We awoke to a cloudy morning. By the time we left Linwood, the clouds started breaking up and it looked like it would be a good day. Not long after we crossed the Canso Causeway to Cape Breton Island, the clouds started closing in on us. By mid afternoon, the sun was shining on Cheticamp.
When I plotted the route from Linwood to Cheticamp, I forced the GPS to follow the Gulf of St. Lawrence coastal route. Left to its own program algorithms, it would have taken a limited access inland route until it intersected with the Cabot Trail which would take us into Cheticamp. My logic in forcing a route is that it would take us on a more scenic road that would only add a few minutes to the drive. I was right about the scenery but wrong about the route. The lower half of the scenic route is called the Ceilidh Trail (pronounced kay-lee, a Gaelic word for visit). While it was scenic, the road conditions sometimes rivaled the gravel roads we traveled in Alaska… actually, I think the Alaska routes might have been better. I stayed well below the speed limit because I was afraid of having cabinets pop open in the trailer and causing damage to the contents. The Ceilidh Trail ends at the Cabot trail and there the driving was much better. At any rate, nothing was damaged. When I mentioned to the person who registered us at the Cheticamp campground that I took the Ceilidh Trail, his words were, “I’m sorry.” I wish I knew this before we left. I now have serious reservations about taking the trailer over the Cabot Trail through the Highlands on the way to our next stop.
Cheticamp is on the northwest coast of Cape Breton Island, just below the entrance to the Cape Breton Highlands National Park. In the late 1800’s through 1946, it was a busy harbor shipping out gypsum from a local mine. After World War II, the mine was closed and Cheticamp’s primary industries were fishing and agriculture. Today it seems that tourism is now a major industry judging by the campgrounds, hotels, restaurants and other tourist services.

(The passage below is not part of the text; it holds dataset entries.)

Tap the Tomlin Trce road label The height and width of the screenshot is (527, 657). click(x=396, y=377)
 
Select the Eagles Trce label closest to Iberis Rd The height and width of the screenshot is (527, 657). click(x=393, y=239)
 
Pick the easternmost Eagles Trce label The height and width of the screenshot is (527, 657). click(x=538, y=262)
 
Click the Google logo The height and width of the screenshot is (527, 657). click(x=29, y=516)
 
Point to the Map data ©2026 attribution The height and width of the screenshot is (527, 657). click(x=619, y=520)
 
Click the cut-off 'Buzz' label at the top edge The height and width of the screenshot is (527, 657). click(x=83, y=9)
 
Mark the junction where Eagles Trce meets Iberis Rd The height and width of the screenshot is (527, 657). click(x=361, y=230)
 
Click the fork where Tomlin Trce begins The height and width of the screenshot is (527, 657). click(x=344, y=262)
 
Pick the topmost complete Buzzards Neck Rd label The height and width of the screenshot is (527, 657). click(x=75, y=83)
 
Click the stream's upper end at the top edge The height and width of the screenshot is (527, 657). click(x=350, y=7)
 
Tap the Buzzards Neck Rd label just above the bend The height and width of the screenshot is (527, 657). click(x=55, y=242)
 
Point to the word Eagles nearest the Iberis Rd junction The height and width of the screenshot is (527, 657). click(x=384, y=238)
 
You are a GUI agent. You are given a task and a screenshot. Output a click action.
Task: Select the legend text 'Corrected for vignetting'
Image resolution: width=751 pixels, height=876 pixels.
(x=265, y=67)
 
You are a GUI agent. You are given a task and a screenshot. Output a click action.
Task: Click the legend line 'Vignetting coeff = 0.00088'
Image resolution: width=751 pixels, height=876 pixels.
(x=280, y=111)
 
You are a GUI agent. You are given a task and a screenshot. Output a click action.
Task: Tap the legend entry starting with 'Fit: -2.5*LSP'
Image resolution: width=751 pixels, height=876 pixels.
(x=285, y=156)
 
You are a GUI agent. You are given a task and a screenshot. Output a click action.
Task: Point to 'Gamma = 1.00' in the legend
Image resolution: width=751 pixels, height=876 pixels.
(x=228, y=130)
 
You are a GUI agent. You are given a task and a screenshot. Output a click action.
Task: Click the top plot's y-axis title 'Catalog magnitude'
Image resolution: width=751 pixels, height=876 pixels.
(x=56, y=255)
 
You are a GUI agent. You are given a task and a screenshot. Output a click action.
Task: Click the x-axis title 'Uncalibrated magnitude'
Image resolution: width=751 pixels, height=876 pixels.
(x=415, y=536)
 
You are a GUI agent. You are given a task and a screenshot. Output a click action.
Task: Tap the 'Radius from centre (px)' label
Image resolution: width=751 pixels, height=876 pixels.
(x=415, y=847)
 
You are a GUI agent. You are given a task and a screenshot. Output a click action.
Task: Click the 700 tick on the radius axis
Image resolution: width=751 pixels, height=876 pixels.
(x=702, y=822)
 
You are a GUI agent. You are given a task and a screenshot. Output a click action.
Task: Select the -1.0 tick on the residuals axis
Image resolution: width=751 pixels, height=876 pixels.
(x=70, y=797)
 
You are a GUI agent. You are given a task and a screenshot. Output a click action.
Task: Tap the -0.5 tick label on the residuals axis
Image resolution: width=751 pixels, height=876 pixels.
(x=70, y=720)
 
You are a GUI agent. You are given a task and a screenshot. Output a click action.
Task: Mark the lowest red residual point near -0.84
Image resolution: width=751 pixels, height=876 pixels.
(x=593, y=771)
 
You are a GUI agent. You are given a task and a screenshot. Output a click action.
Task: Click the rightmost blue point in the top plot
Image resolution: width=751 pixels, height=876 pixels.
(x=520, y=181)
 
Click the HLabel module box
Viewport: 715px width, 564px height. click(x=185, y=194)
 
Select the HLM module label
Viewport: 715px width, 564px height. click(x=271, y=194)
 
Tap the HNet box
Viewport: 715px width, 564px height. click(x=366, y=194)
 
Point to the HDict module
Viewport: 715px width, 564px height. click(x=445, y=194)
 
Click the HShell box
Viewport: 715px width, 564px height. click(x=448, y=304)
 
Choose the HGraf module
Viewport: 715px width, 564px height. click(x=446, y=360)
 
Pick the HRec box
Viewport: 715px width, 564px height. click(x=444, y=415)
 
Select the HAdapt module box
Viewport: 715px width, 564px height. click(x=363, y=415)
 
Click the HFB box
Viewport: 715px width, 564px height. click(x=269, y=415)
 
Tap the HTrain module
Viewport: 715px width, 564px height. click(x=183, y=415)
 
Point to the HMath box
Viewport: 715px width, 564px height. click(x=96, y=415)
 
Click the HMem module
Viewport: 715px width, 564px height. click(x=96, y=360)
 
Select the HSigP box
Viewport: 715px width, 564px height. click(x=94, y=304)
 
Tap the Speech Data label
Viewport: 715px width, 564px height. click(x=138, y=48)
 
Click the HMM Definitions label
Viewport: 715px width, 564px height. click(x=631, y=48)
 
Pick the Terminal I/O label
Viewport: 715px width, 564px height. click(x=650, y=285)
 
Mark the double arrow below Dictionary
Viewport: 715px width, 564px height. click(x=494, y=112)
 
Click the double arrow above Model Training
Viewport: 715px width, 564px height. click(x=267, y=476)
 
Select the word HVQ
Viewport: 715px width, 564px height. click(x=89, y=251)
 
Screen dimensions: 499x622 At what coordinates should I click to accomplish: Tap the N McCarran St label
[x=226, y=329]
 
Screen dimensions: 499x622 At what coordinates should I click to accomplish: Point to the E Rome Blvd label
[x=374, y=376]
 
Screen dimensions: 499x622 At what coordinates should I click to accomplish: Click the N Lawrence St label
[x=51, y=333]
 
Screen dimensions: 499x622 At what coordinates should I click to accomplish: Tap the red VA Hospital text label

Our campground is on Cheticamp Island, across a narrow causeway from Cheticamp. The campground is right on the beach. The water at the beach is not as cold as you get on the Atlantic side of Nova Scotia but is still cool to us “southerners.”
After setting up the trailer, we drove into Cheticamp to book a Zodiac Whale Watching tour for tomorrow afternoon and to get some groceries from the local CO-OP store. We booked the tour and walked around town. On the way back we intended to stop at the store only to find out that it had been without power for two days and it was closed. We had passed another, much smaller CO-OP in Grand Etang, a few miles south of the campground, so we headed there to pick up a few items. The store shelves were bare… everybody from Cheticamp drove down here to pick up groceries and the store was running out of everything. While waiting on a long line to pay for our few items at the CO-OP, it was interesting to listen to the people around us. There was a mixture of French and English spoken by the locals. The mixture reminded us of the many times we encountered the same mixture in Louisiana where the Acadians’ cousins, the Cajuns, relocated.